Task objective — List every line in the records below that contains the word "Select", copying each such line in full.

>> Begin Material for the task

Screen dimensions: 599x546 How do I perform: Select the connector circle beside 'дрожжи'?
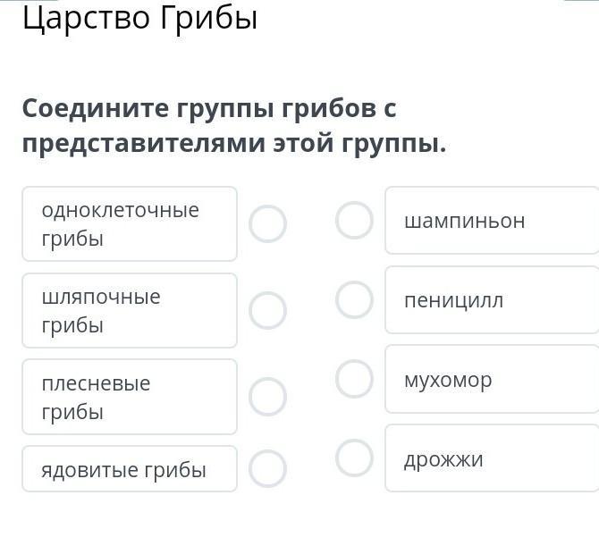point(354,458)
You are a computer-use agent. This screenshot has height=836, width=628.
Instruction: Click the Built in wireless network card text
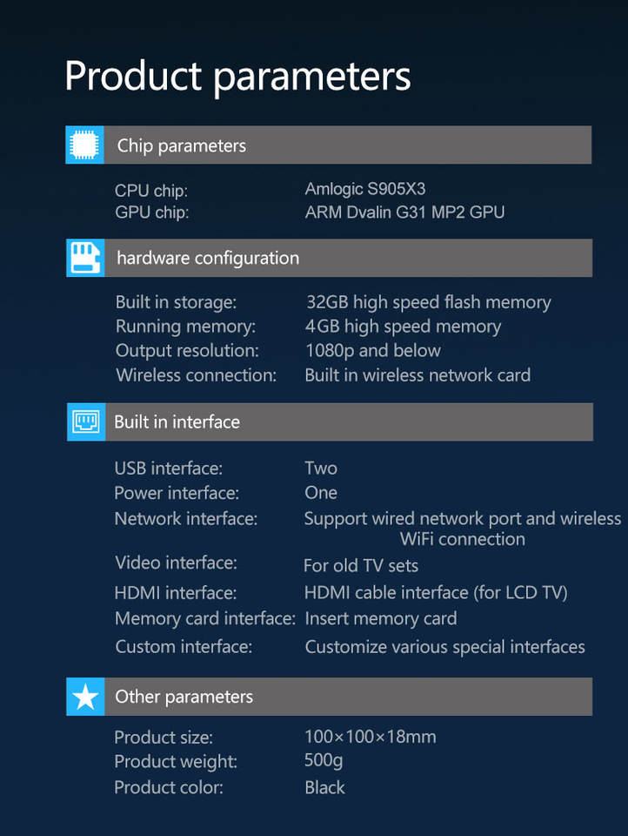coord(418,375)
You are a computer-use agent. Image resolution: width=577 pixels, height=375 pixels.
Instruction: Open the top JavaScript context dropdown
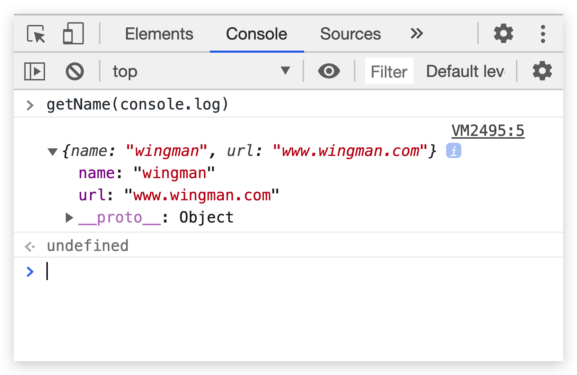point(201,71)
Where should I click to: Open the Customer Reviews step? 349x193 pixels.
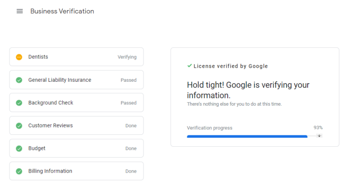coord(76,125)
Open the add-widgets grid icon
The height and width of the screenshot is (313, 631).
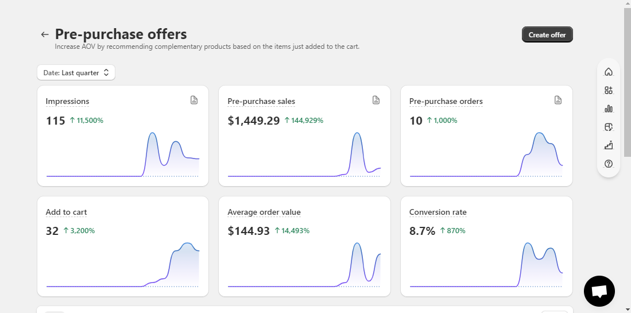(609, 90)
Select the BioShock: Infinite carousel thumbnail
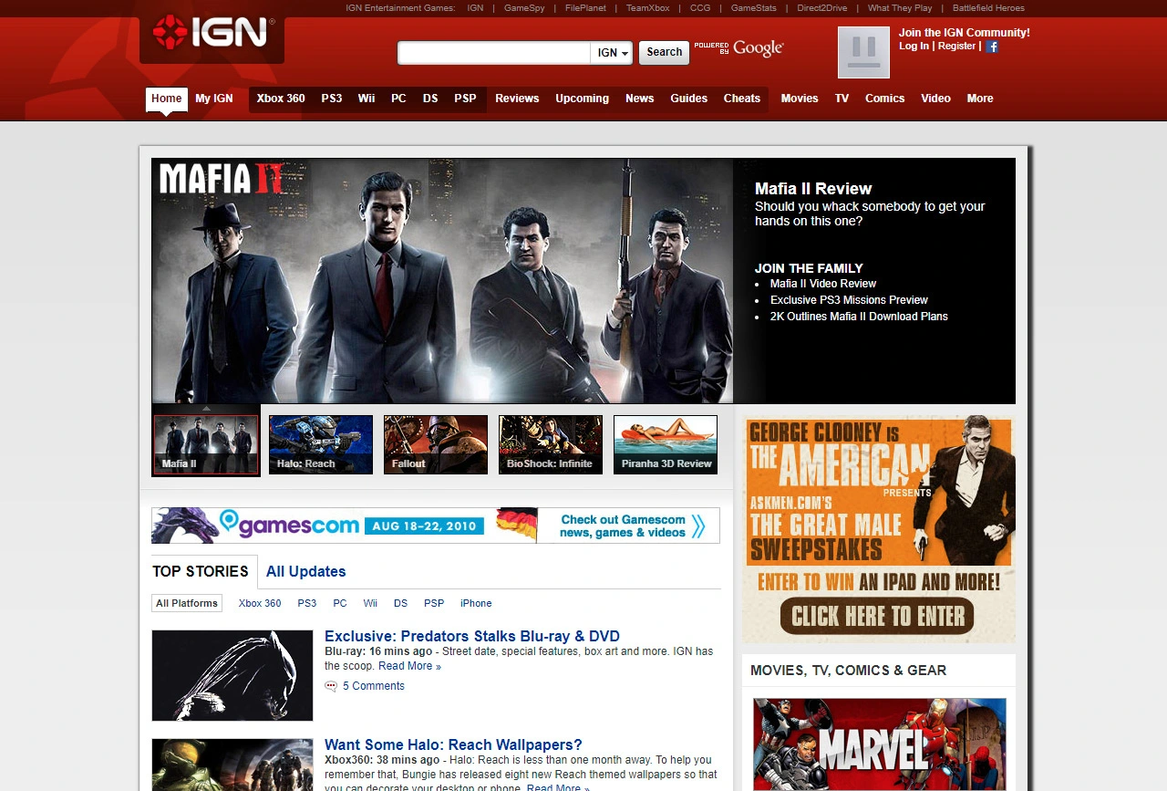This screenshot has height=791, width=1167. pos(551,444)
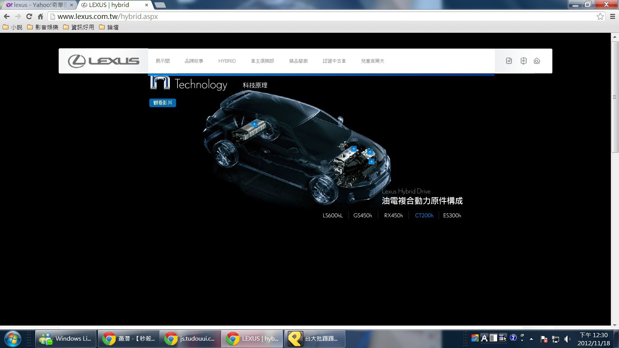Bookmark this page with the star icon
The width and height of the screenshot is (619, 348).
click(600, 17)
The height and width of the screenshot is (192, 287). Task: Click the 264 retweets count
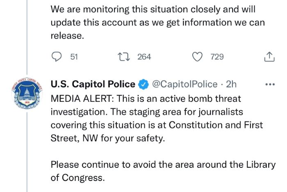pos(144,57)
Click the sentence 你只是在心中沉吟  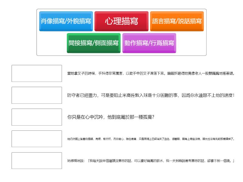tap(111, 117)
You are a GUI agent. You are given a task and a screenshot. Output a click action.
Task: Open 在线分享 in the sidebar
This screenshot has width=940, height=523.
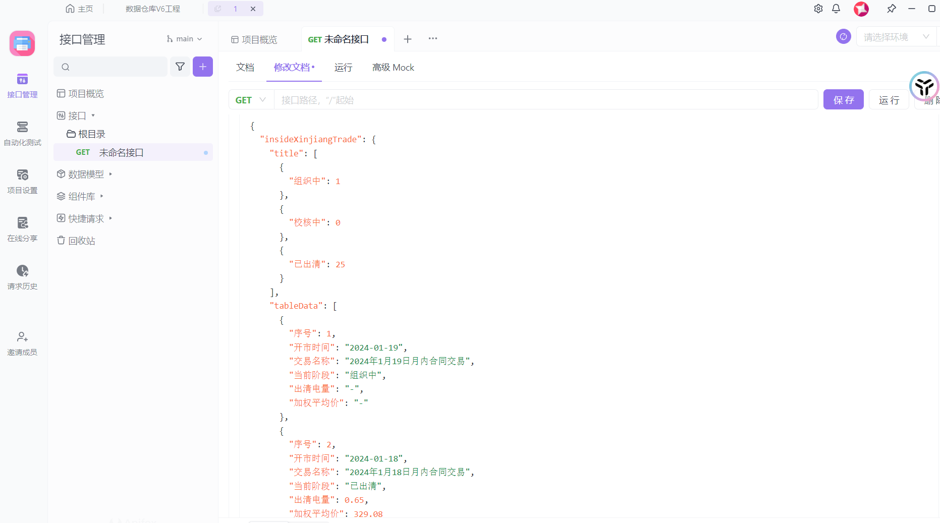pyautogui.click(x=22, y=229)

>> End Material for the task
>> Begin Material for the task

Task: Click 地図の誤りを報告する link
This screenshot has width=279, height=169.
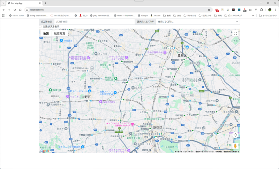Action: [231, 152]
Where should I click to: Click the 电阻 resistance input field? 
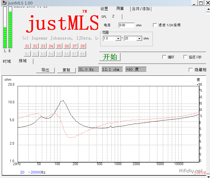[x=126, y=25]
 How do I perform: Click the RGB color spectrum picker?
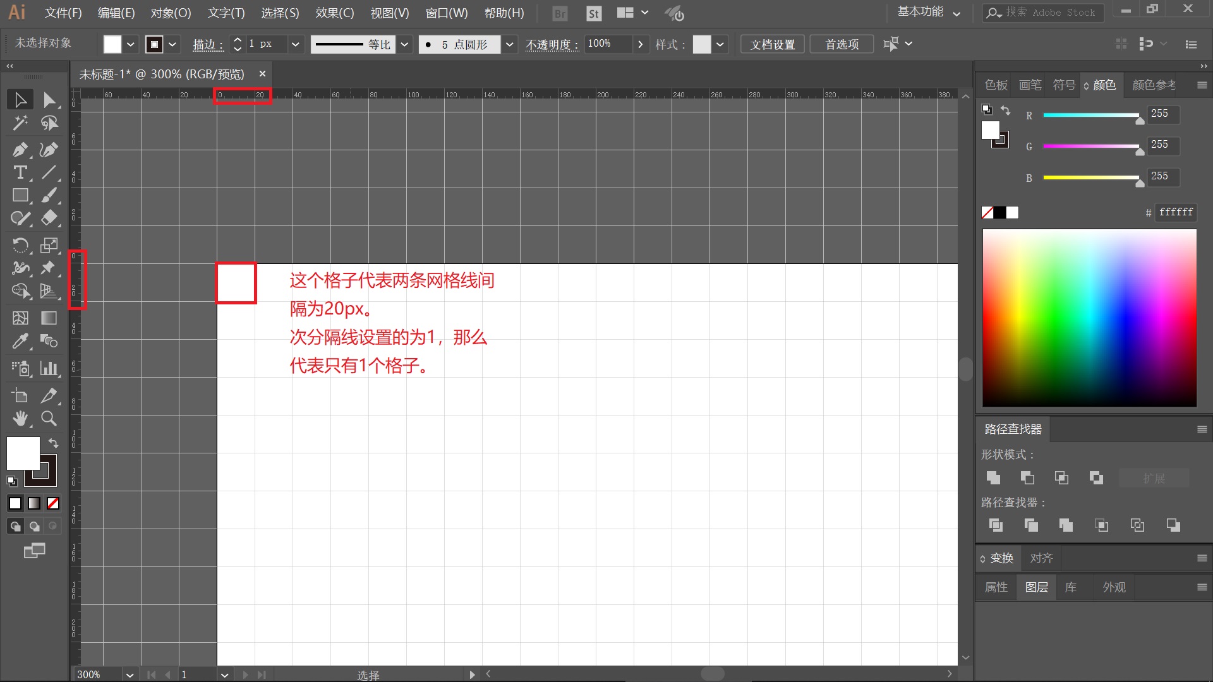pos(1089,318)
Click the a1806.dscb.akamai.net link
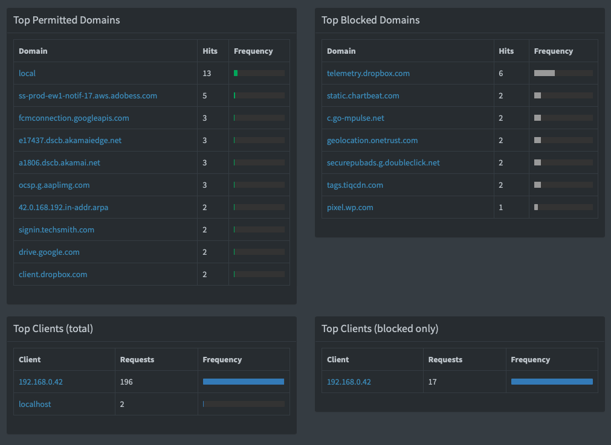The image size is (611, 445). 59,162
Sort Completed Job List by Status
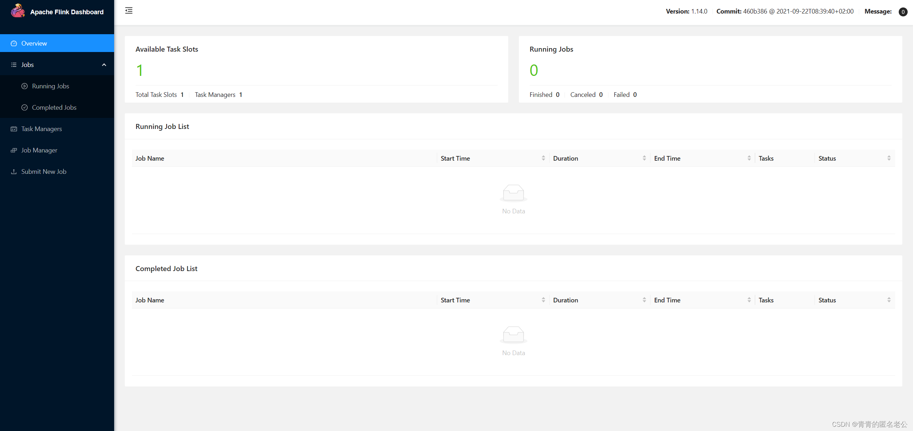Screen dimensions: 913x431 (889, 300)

>> End Material for the task

Completed task —
Screen dimensions: 599x546 How do I perform: Select the connector circle beside 'дрожжи'?
Select the BioShock: Infinite carousel thumbnail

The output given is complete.